Exercise -
Your answer must consist solely of the lines from the start of the entries below through the line with "Task: Click the search magnifier icon", unchanged.

Collected data entries -
= = =
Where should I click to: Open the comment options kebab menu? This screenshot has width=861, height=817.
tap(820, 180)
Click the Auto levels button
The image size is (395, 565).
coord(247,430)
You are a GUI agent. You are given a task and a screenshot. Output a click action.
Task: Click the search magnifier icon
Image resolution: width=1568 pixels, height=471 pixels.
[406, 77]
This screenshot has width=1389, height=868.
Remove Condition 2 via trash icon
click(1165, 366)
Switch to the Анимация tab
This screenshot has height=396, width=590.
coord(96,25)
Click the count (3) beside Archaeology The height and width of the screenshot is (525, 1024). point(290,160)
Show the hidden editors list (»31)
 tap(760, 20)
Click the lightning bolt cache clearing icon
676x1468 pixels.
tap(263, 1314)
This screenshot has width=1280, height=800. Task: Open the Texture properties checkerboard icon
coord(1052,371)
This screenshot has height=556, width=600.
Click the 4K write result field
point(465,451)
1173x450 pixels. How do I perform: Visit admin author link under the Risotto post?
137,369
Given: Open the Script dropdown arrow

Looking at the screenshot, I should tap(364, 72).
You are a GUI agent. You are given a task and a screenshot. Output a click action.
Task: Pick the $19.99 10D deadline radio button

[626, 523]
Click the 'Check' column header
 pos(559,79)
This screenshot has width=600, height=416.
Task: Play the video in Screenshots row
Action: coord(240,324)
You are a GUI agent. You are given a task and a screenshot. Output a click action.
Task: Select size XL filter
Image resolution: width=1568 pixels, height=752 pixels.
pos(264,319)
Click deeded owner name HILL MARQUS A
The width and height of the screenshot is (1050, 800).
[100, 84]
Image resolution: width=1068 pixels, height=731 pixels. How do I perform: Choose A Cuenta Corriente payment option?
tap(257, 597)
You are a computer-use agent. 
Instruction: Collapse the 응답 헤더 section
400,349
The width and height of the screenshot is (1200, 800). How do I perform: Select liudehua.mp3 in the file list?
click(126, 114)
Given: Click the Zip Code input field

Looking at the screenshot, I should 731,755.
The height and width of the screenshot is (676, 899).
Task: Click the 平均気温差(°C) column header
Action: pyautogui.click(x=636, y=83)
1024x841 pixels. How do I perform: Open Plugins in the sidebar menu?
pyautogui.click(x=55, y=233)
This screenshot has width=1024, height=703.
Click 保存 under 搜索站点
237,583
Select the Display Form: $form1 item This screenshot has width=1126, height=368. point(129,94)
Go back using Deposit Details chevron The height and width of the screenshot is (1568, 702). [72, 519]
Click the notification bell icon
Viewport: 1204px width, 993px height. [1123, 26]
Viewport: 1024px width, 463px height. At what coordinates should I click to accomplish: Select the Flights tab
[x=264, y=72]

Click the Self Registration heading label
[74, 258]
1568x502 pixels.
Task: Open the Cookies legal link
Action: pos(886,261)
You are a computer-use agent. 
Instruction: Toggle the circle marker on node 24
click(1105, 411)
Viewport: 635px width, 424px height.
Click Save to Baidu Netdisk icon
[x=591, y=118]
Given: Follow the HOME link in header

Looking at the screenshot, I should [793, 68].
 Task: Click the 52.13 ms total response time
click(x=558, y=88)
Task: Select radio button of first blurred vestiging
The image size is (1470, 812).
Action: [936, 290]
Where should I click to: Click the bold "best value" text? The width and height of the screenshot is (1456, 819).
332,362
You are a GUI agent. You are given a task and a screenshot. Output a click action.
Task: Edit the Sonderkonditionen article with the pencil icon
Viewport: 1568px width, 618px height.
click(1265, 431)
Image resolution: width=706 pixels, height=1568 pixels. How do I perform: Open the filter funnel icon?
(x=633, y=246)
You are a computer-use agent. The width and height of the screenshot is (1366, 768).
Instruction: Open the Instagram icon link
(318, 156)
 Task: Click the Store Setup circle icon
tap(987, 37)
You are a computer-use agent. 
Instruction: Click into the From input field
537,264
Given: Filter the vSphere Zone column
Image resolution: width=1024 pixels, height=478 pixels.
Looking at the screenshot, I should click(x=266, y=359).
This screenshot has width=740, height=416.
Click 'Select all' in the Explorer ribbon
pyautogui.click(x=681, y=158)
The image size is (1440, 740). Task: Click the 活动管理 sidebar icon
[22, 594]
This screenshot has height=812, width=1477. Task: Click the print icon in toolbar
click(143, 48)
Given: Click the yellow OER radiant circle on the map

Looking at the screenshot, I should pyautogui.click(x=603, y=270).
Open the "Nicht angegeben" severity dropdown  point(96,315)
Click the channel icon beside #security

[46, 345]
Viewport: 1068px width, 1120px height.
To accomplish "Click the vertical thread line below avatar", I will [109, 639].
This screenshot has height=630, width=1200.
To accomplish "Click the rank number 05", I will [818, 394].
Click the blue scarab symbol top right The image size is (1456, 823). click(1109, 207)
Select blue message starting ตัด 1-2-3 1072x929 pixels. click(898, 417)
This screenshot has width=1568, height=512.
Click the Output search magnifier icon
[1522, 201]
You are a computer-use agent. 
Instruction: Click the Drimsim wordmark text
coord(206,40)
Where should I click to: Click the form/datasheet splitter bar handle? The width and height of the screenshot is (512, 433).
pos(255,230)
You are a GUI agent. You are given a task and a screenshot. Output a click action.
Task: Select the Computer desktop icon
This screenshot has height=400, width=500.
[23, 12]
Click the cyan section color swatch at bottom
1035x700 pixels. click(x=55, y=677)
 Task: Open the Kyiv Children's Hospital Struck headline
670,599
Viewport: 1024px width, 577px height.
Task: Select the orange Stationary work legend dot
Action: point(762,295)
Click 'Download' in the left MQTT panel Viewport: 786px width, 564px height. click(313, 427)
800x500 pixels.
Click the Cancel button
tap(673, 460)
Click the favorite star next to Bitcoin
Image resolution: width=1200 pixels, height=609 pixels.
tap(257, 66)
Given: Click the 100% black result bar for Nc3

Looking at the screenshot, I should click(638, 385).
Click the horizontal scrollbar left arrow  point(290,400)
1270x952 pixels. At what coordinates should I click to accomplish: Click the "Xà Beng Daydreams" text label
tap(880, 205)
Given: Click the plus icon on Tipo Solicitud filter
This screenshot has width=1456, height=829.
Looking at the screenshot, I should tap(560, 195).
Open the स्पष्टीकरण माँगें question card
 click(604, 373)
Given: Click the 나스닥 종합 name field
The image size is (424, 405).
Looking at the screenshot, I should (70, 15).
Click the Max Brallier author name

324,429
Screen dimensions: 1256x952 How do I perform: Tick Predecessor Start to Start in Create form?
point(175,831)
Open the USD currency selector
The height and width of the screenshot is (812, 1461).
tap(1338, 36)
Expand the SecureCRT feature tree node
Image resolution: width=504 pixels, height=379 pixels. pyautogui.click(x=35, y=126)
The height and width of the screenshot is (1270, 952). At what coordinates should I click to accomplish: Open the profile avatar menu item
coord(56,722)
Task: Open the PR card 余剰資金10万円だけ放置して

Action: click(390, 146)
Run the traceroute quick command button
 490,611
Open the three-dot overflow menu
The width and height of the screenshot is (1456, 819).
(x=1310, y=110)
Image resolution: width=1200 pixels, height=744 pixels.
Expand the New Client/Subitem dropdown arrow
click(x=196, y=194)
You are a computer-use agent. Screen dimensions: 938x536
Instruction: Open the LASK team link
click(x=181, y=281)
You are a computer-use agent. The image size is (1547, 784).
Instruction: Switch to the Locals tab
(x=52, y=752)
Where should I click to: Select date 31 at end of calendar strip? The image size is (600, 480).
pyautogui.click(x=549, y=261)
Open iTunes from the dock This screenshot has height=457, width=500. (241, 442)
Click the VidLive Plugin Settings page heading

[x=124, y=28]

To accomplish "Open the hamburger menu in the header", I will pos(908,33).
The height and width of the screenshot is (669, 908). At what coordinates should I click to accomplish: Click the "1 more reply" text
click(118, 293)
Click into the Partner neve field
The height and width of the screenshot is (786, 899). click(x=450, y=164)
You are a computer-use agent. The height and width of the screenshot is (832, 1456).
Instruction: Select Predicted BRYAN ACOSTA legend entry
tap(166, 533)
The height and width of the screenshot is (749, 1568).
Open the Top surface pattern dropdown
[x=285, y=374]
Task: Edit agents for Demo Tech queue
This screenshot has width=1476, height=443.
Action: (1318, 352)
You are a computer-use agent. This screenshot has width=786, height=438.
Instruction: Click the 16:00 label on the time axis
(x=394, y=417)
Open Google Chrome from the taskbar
= = =
Reply -
Where should I click to: Open the comment options kebab menu? This screenshot has width=861, height=817.
tap(820, 180)
Click the Auto levels button
The image size is (395, 565).
coord(247,430)
You are a GUI agent. You are given a task and a screenshot. Output a click action.
Task: Click the search magnifier icon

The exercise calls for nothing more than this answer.